(WORK TO BE COMPLETED) Please go over the material below and count each line with the string "portalfatorbrasil", giving only the total.

(SOURCE RECORDS)
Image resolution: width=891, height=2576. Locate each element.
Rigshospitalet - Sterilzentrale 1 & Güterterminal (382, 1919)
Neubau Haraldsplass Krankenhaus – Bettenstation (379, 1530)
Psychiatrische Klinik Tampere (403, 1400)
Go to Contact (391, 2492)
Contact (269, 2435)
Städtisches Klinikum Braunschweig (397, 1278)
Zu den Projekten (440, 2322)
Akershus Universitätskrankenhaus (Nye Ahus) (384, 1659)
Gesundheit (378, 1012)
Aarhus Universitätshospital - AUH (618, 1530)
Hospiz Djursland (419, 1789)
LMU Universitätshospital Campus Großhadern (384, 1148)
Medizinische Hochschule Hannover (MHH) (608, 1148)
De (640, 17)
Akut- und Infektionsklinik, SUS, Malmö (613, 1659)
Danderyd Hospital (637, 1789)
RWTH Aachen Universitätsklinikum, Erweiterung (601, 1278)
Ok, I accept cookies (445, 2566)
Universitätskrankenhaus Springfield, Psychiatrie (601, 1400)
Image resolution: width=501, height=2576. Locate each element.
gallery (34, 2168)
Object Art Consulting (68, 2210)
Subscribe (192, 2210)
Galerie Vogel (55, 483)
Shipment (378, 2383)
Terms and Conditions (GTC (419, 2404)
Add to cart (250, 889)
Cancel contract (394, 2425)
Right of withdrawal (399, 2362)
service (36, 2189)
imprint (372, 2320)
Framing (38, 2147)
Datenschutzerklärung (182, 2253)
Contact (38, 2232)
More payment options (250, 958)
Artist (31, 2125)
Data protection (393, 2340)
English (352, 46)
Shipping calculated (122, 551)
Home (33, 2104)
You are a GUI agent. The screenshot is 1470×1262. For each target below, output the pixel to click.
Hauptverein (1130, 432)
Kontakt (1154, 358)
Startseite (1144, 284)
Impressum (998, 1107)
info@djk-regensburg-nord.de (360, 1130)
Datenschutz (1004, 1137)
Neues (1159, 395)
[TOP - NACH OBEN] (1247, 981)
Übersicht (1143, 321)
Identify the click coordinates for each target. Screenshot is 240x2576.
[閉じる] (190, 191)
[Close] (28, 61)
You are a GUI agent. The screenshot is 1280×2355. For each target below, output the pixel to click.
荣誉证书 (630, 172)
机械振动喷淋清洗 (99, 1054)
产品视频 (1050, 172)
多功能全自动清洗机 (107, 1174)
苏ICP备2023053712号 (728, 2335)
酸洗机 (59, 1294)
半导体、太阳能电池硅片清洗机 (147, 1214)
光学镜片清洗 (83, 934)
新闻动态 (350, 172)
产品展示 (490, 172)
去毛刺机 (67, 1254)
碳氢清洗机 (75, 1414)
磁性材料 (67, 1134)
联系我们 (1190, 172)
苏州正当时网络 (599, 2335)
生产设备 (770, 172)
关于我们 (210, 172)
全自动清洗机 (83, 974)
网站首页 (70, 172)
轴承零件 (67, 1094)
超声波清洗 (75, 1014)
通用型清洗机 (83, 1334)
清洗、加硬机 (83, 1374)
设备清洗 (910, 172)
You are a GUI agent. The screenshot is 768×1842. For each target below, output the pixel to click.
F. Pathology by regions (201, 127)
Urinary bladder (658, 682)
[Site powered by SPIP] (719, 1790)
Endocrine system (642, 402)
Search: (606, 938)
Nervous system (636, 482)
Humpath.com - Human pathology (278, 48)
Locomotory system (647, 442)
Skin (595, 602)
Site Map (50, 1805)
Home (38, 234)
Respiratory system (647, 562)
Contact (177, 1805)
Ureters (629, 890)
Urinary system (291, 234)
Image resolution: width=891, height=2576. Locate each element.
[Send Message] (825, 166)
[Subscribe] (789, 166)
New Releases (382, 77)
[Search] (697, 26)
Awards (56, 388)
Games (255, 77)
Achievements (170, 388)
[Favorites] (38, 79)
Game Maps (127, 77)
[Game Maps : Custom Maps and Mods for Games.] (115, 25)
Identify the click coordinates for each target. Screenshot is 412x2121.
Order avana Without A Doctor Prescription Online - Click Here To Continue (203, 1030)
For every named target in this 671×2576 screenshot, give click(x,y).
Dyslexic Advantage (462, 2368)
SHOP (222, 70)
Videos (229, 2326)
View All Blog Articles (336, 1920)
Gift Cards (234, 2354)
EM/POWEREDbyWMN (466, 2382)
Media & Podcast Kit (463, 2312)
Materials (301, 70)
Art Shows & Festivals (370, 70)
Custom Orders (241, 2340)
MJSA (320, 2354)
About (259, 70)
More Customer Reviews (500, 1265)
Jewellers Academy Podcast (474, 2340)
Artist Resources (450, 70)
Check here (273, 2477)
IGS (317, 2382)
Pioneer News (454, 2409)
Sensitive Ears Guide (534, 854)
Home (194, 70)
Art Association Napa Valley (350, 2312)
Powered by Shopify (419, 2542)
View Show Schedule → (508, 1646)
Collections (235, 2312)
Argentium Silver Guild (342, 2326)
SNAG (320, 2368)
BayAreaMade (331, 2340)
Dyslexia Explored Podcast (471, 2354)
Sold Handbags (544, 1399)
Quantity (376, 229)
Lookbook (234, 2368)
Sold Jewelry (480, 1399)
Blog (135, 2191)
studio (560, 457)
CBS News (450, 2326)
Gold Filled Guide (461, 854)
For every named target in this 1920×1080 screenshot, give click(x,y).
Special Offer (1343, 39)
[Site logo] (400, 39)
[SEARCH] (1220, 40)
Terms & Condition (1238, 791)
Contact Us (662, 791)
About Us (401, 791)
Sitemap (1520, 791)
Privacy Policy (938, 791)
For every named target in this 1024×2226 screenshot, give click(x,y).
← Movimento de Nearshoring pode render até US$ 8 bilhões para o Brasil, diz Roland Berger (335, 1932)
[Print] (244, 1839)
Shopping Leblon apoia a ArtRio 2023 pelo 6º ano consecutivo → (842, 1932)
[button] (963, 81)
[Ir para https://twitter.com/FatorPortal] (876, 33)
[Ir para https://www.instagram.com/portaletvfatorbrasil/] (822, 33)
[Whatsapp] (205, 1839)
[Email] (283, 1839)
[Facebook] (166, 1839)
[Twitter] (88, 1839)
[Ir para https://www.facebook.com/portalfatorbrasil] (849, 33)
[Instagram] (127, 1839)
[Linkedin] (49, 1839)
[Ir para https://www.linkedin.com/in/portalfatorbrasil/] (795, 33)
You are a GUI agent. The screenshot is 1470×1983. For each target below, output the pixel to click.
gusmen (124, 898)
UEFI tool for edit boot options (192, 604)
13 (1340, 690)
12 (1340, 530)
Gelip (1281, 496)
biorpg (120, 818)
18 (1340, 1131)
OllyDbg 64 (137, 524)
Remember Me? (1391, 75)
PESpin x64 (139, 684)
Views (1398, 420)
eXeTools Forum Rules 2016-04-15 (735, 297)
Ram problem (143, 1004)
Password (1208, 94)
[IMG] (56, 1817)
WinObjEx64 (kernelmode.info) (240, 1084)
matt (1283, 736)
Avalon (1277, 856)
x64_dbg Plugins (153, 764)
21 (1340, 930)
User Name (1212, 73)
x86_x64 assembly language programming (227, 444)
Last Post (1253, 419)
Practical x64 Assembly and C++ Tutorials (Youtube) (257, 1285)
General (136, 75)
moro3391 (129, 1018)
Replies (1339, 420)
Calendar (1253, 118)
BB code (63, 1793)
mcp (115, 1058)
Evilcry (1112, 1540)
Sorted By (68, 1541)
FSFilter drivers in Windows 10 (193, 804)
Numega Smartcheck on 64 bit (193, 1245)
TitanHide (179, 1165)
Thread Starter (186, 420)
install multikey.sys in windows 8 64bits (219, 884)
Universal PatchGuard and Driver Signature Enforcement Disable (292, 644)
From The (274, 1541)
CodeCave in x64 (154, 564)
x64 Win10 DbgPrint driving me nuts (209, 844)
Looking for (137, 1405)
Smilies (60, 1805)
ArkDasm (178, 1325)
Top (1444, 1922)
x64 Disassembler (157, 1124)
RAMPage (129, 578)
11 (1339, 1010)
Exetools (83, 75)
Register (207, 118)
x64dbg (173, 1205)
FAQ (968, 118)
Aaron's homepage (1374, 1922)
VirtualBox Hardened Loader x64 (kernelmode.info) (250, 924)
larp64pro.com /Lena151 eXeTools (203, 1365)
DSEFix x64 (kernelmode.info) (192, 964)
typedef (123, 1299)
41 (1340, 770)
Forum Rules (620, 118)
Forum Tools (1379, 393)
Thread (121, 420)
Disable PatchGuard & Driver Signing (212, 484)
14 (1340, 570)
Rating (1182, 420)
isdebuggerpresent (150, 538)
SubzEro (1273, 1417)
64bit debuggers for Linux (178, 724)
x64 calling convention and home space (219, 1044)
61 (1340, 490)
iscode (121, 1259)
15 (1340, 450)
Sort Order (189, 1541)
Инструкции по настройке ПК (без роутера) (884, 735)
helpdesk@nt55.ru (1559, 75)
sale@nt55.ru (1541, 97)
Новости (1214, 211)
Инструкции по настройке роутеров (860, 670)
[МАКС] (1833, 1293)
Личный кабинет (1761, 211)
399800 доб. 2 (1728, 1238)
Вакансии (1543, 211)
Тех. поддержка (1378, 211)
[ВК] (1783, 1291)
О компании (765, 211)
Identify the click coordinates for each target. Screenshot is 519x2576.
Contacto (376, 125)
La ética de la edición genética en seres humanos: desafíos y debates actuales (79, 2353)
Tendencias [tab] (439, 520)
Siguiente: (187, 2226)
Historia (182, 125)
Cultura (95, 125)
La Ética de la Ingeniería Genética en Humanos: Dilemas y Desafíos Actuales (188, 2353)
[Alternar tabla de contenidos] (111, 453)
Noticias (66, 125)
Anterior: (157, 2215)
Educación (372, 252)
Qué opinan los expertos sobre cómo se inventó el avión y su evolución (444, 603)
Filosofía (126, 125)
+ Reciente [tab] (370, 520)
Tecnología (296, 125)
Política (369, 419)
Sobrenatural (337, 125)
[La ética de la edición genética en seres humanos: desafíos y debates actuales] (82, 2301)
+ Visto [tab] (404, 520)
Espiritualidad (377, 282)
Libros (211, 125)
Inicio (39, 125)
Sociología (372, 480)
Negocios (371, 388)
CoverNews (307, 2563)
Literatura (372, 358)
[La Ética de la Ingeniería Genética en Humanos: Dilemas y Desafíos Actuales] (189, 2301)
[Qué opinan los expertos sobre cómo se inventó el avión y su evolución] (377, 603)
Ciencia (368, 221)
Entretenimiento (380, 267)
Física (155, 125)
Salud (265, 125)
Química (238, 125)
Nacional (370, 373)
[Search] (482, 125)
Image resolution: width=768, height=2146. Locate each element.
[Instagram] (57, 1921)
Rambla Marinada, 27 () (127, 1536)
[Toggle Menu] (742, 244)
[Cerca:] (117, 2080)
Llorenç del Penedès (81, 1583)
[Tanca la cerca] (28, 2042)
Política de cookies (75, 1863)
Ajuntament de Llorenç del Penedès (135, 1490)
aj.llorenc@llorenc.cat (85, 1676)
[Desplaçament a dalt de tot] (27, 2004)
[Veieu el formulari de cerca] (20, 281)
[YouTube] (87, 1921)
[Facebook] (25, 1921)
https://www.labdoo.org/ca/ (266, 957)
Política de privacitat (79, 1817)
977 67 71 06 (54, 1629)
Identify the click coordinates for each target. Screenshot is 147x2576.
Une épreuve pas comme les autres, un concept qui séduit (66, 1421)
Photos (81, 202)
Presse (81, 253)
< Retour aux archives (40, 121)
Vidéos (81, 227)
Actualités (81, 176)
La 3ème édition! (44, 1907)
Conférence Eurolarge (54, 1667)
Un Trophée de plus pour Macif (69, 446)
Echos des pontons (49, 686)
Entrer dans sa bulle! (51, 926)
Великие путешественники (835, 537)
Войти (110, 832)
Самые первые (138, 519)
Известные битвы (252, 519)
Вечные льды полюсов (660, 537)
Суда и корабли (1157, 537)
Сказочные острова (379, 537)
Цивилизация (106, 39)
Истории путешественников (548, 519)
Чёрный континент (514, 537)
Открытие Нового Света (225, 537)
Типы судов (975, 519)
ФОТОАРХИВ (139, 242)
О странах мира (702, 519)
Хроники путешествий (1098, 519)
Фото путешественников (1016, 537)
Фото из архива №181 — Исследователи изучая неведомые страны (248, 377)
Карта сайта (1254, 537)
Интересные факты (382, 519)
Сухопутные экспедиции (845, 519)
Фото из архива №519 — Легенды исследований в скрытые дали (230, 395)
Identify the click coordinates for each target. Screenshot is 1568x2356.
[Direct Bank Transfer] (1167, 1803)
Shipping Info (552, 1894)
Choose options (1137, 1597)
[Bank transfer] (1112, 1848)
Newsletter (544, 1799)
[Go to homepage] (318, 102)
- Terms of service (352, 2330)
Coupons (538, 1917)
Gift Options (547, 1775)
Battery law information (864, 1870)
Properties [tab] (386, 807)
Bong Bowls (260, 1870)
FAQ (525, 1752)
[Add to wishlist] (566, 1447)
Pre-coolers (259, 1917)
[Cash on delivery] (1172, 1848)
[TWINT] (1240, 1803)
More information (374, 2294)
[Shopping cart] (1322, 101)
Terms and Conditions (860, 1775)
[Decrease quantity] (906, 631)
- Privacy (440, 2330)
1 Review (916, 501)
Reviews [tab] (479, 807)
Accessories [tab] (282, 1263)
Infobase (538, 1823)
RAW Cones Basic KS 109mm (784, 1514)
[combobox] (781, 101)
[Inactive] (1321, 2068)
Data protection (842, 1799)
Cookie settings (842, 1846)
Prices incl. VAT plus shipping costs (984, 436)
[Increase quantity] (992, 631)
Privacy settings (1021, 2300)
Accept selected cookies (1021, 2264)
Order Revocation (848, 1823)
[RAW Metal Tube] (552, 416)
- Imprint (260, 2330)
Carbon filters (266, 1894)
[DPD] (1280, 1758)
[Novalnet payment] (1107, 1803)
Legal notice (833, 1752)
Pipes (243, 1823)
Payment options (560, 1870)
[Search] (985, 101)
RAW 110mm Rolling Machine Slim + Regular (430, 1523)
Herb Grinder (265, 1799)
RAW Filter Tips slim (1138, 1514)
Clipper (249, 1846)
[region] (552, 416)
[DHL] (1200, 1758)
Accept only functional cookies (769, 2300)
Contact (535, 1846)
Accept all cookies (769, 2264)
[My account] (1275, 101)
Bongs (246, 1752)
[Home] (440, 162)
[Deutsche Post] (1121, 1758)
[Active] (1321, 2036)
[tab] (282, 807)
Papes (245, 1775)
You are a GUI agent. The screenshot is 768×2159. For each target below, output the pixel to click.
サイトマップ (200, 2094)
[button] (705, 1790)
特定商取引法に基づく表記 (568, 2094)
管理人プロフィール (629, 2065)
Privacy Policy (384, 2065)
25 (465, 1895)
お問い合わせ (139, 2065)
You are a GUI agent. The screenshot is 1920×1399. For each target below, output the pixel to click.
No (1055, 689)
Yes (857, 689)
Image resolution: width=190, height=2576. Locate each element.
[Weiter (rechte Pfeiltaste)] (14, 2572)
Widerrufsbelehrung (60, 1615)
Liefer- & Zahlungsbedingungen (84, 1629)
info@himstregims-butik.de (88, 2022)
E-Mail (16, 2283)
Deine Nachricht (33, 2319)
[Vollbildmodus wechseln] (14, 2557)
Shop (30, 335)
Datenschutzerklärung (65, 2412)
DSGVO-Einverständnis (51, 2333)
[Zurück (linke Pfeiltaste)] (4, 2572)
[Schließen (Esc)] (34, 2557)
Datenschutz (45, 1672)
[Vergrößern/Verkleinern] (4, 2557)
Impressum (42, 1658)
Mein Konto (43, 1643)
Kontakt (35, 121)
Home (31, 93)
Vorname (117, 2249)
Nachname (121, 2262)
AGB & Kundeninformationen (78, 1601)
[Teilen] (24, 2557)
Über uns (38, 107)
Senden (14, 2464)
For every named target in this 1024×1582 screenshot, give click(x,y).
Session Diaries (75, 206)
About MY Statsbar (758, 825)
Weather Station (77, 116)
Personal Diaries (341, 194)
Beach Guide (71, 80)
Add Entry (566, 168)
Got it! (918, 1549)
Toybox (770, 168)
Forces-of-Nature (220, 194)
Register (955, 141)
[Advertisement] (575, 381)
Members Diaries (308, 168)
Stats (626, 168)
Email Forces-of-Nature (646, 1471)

(EXERCISE OUTPUT) 2